*DIRECTIONS*
Repeat exactly what runs from the line with "You are a GUI" through the last line of the material, and keep the pictures out of it.

*MATERIAL SHOWN*
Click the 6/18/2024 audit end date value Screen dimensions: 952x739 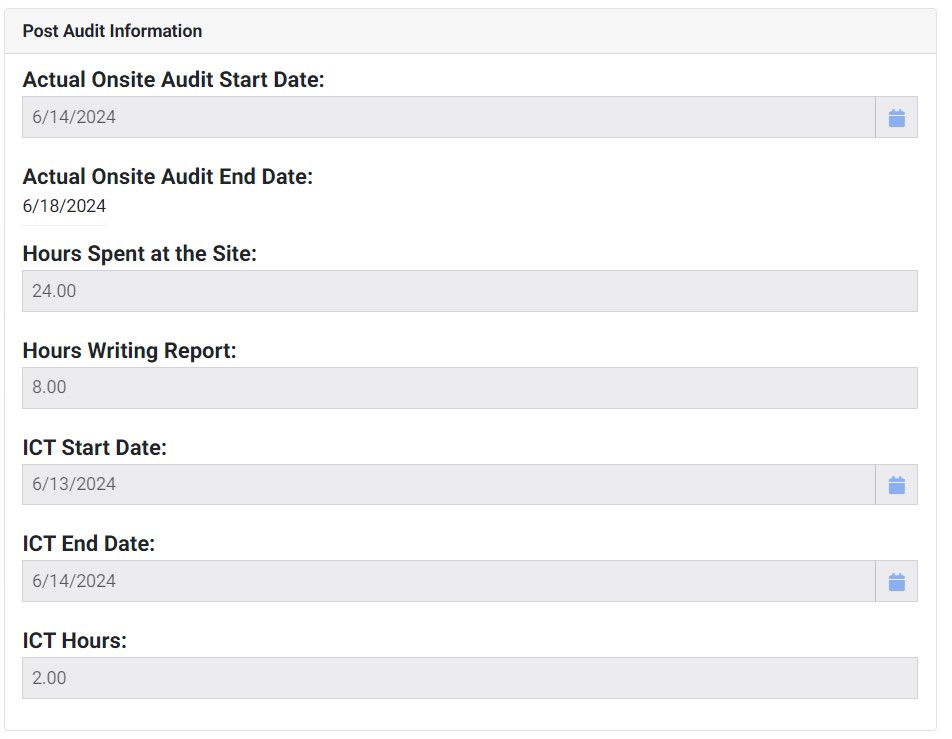tap(64, 207)
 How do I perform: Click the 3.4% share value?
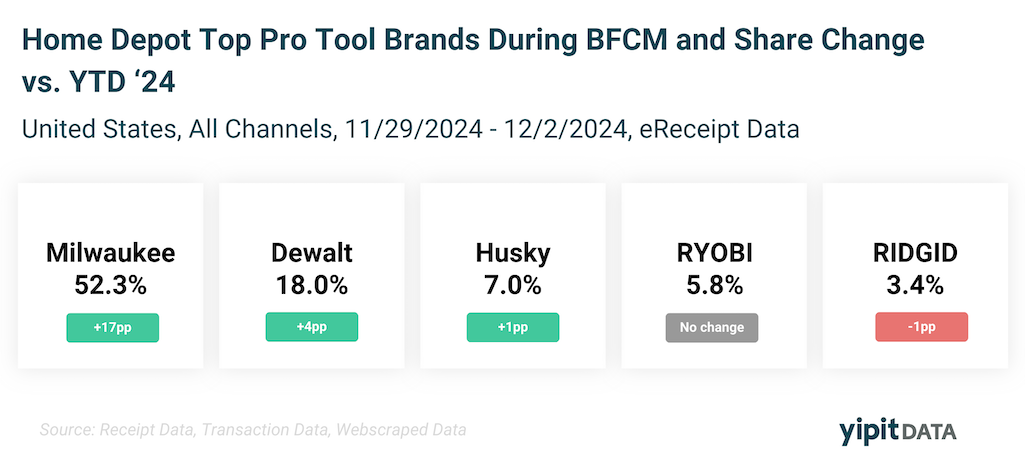point(915,285)
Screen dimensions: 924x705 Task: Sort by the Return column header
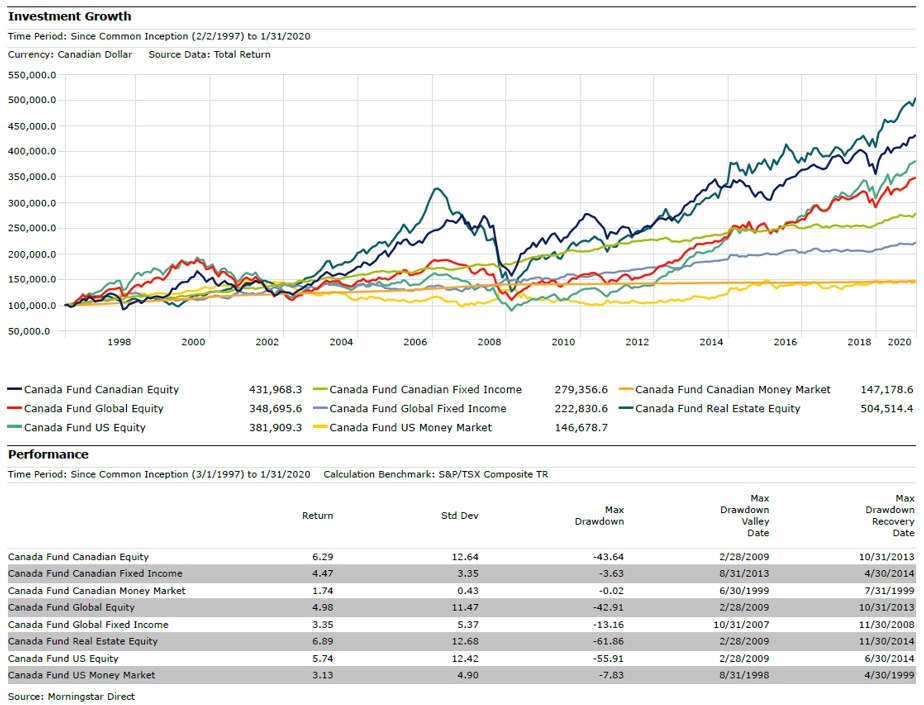(x=317, y=516)
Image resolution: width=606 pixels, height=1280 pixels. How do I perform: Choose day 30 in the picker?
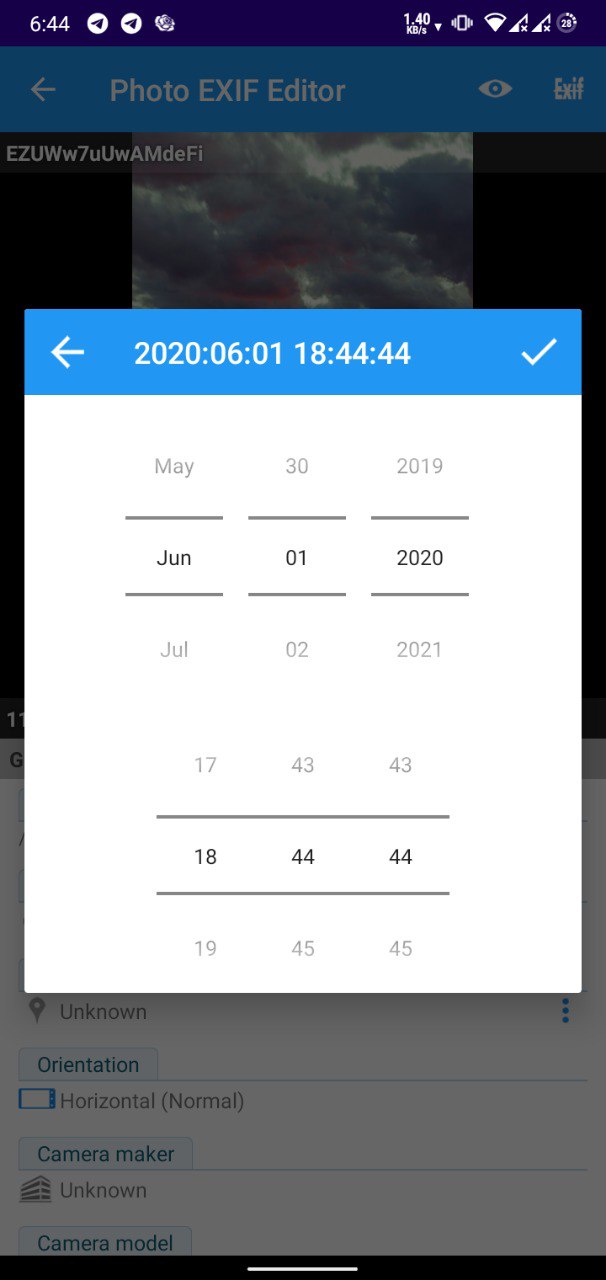pos(297,466)
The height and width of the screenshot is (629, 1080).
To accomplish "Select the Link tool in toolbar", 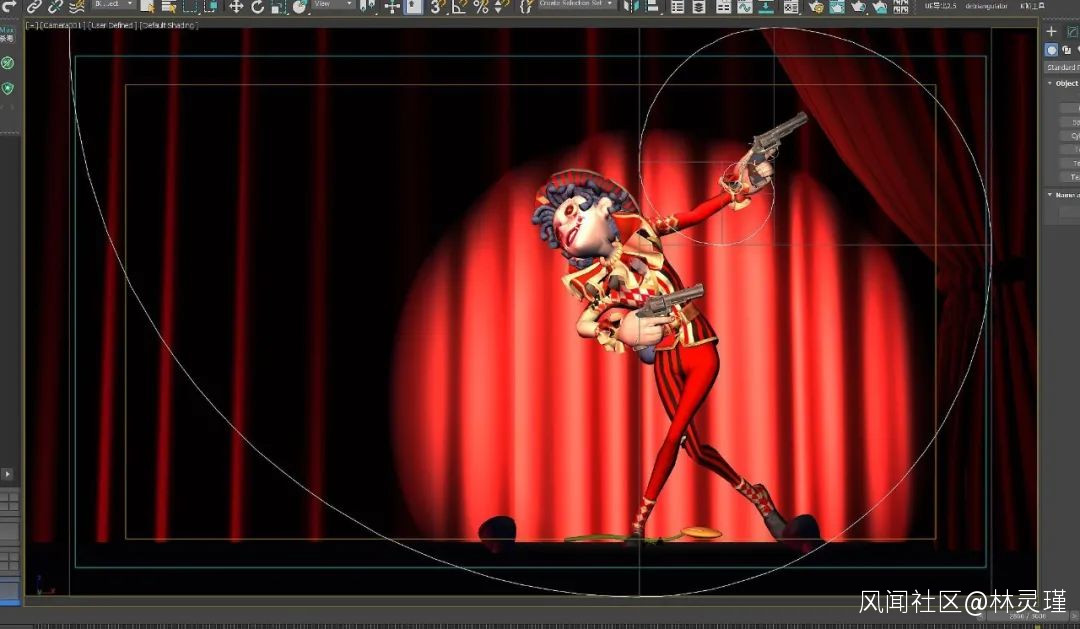I will coord(35,7).
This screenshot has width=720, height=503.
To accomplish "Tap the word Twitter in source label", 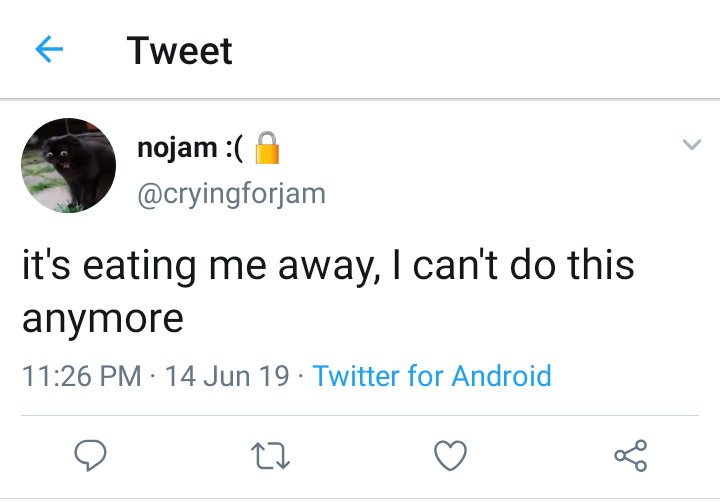I will [356, 376].
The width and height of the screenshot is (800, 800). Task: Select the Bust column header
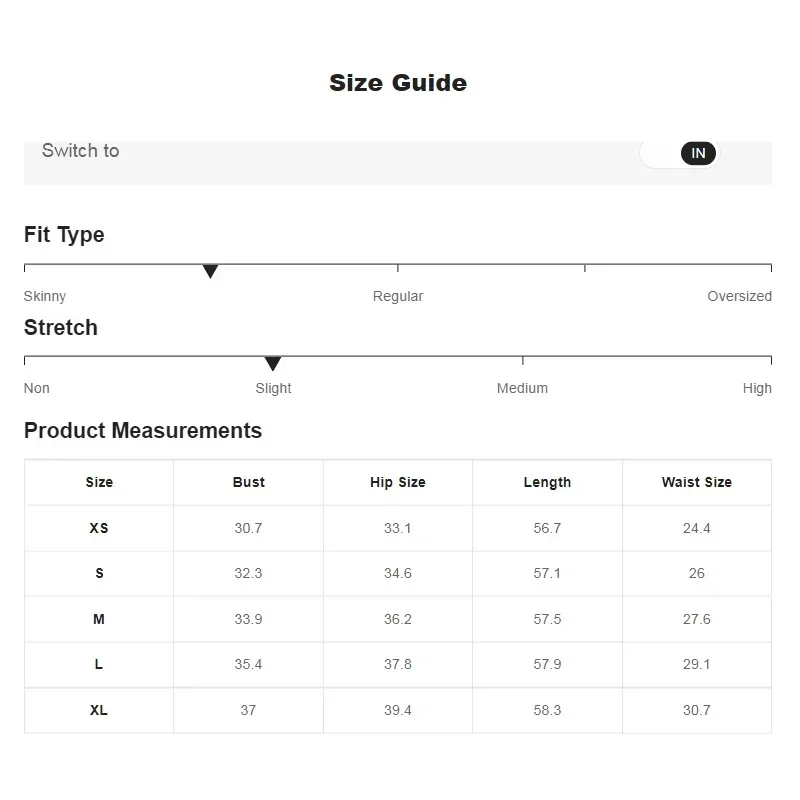(x=248, y=482)
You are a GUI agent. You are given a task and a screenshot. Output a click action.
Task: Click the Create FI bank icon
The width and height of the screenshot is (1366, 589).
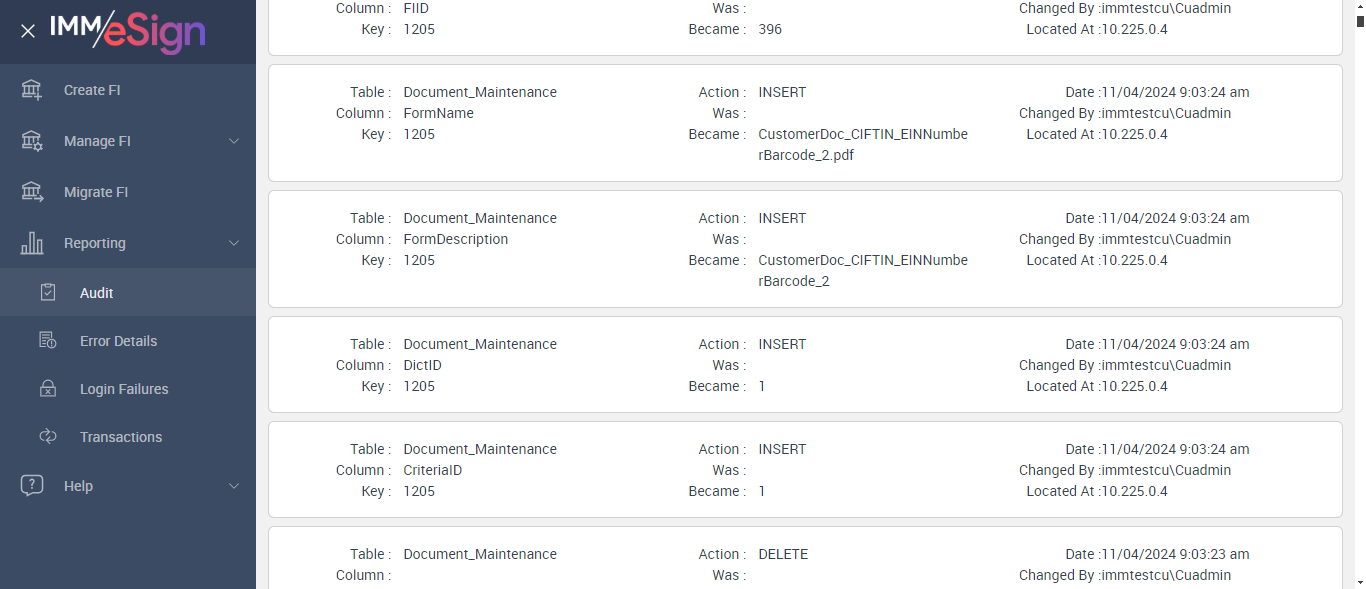[x=32, y=90]
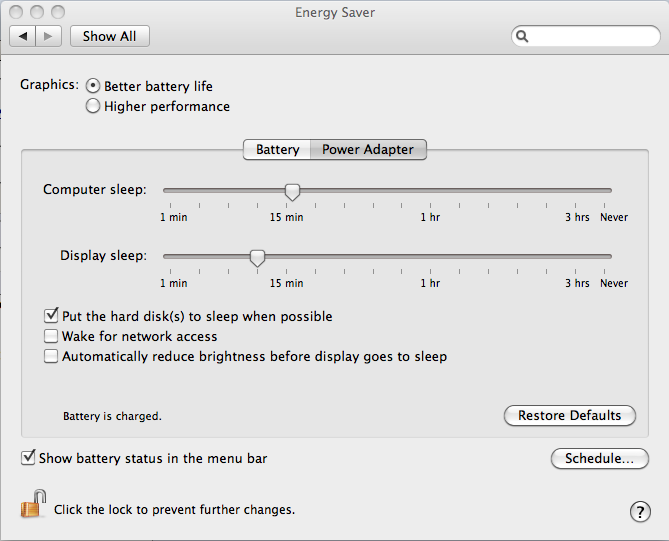Switch to the Battery tab

click(x=277, y=150)
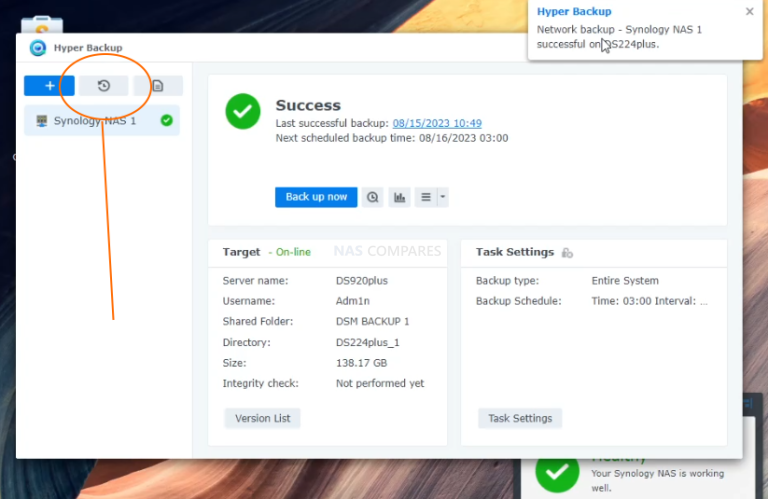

*PROBLEM SOLUTION*
You are a GUI agent. You are given a task and a screenshot. Output a click action.
Task: Click the Create FI bank icon
The width and height of the screenshot is (1366, 589).
[x=32, y=90]
Switch to the Battery tab

click(x=277, y=150)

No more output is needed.